As people of faith, we are offended that they treat God’s creatures with such disrespect. My holy book tells me that God created everyone in the Divine image and that as a result, every human being you encounter, black brown or white, documented or undocumented, is a version of God Godself, and should be treated accordingly, with love and compassion.
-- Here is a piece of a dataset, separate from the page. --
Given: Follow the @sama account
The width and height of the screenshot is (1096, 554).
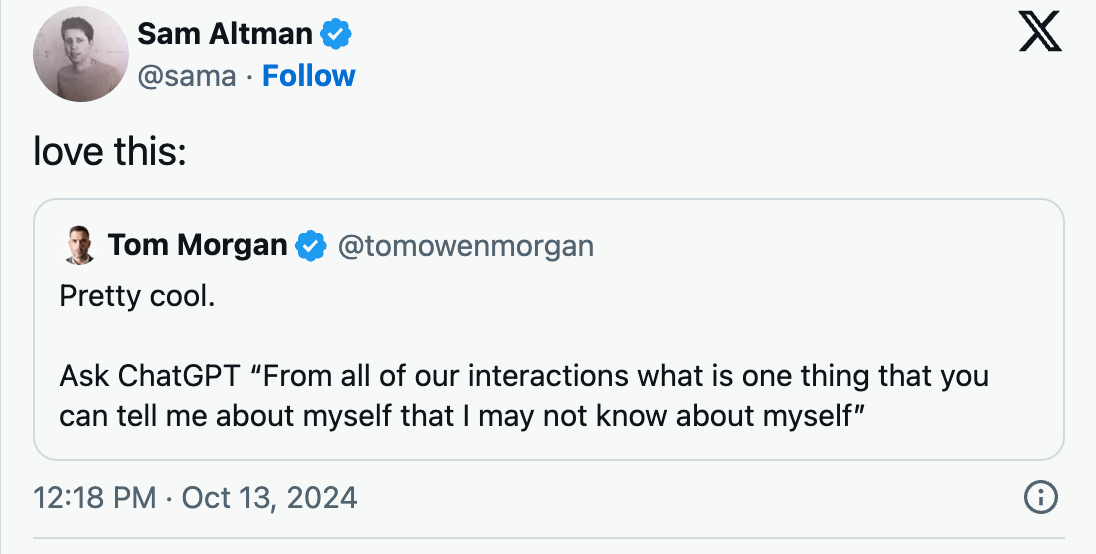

We pray that our actions here today, of speaking out and witnessing, and of speaking truth to power ; and demanding justice against lawlessness ; will help turn the tide in dismantling and abolishing ICE, a rogue out of control agency running wild. We pray that the killing of Renee Nicole Good will be prosecuted and her murderer face a judge and jury for his crimes. We hope that her death will not be in vain, and that in her name, justice be done for all immigrant people in this country who want nothing more than to dwell under their vine and fig tree, with none to make them afraid. In our sacred books we learn 

How long shall the wicked, O LORD / how long shall the wicked exult / shall they utter insolent speech / shall all evildoers vaunt themselves?
​They crush Your people, O LORD /
they afflict Your very own /
they kill the widow and the stranger/
they murder the fatherless, 


But we also learn
that justice shall abide in the wilderness
And righteousness shall dwell on the farm land.
For the work of justice shall be peace,
And the effect of righteousness, calm and confidence forever.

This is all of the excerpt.